The times that you're reporting sound quite horrible. Could you post your grammar? The most performance problems arise from grammars that are ambiguous for the serializer. Maybe I can find ways to structure the grammar in a better way - or handle certain scenarios more efficiently in the serializer.
Michael Vorburger wrote on Mon, 25 June 2012 17:57
I've then tried to use the GenericSemanticSequencer instead, via:
@Override
@SuppressWarnings("restriction")
public Class<? extends ISemanticSequencer> bindISemanticSequencer() {
return GenericSemanticSequencer.class;
}
and that gets Serialization time from the Minutes down to 2s!

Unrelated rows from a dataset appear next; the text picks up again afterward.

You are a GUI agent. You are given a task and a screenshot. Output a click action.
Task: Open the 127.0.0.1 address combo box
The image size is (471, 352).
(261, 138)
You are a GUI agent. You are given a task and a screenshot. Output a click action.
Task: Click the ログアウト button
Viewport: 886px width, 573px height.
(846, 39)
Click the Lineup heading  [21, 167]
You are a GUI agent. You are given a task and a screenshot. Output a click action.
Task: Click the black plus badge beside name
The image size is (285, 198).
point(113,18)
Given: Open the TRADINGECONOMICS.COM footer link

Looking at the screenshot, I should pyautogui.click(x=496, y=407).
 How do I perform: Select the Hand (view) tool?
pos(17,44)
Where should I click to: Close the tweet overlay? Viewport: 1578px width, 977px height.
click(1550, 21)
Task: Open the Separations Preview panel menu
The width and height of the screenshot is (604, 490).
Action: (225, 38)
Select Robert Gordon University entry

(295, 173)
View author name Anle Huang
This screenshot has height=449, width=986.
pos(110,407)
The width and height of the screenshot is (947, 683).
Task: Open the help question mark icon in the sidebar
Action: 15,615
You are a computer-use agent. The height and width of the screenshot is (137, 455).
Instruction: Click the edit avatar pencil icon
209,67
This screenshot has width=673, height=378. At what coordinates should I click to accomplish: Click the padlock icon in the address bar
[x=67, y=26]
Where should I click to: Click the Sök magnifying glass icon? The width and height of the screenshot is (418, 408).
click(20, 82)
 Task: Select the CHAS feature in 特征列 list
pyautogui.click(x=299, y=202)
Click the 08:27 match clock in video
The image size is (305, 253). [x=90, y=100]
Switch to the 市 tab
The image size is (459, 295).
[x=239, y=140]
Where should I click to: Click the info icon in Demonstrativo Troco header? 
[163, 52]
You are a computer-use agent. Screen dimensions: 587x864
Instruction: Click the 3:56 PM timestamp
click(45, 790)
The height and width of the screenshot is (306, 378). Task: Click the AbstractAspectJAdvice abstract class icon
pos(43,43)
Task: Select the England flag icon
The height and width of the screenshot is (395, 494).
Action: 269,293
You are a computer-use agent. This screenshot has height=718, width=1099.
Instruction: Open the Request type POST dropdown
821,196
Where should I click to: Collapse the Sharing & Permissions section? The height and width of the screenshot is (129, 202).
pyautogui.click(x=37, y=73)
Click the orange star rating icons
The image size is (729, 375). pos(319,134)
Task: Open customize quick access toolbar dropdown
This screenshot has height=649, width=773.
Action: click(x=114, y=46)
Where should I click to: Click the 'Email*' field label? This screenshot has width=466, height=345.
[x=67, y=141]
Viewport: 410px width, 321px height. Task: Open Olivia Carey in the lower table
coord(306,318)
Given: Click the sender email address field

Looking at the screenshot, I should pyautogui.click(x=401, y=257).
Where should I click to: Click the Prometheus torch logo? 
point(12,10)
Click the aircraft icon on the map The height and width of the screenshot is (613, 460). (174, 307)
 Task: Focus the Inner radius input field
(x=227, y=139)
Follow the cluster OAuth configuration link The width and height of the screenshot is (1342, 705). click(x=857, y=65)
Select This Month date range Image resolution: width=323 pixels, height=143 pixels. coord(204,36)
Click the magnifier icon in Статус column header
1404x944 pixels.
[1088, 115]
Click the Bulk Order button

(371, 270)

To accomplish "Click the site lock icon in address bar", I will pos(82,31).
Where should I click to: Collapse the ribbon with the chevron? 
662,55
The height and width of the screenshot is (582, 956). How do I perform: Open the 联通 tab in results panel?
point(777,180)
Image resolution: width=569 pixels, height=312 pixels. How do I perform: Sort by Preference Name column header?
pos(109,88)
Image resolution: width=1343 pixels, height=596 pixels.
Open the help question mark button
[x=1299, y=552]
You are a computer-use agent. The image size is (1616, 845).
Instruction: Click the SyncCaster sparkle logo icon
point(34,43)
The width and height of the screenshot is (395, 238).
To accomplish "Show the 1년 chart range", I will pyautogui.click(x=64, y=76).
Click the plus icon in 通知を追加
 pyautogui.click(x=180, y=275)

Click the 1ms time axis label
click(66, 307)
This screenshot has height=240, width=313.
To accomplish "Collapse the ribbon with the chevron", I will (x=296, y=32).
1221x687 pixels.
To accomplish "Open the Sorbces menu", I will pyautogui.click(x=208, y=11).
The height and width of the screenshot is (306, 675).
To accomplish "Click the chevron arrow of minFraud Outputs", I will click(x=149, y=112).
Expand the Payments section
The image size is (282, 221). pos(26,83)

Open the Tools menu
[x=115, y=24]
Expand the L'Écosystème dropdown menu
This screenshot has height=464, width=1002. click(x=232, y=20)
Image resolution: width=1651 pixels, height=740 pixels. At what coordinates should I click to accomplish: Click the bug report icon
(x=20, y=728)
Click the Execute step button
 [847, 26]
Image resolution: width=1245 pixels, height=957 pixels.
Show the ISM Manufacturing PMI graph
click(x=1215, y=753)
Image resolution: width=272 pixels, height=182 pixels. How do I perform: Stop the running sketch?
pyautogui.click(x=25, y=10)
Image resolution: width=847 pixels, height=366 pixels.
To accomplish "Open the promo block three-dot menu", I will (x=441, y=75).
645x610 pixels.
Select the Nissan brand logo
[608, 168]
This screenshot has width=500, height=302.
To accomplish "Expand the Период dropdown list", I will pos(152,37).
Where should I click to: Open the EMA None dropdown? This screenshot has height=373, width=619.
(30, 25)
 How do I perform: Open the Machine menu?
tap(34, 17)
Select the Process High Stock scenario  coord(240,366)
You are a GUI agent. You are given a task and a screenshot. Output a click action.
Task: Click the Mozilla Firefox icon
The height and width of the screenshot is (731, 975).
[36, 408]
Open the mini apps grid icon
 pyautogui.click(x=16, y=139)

But... that's may be not how you intended this to be used?
If that works for you... awesome! However, I may deprecate the GenericSemanticSequencer in the future since it has functional deficits.
Michael Vorburger wrote on Mon, 25 June 2012 17:57
There is probably a better way to do this?
Yes, you may override methods from Abstract(MyLang)SemanticSequencer.sequence_(MyTopLevelType) and supply your own implementation instead of delegating to the BacktrackingSemanticSequencer. In Abstract(MyLang)SemanticSequencer, there is a comment above every method that shows the grammar syntax that you have to comply with when you write out your tokens.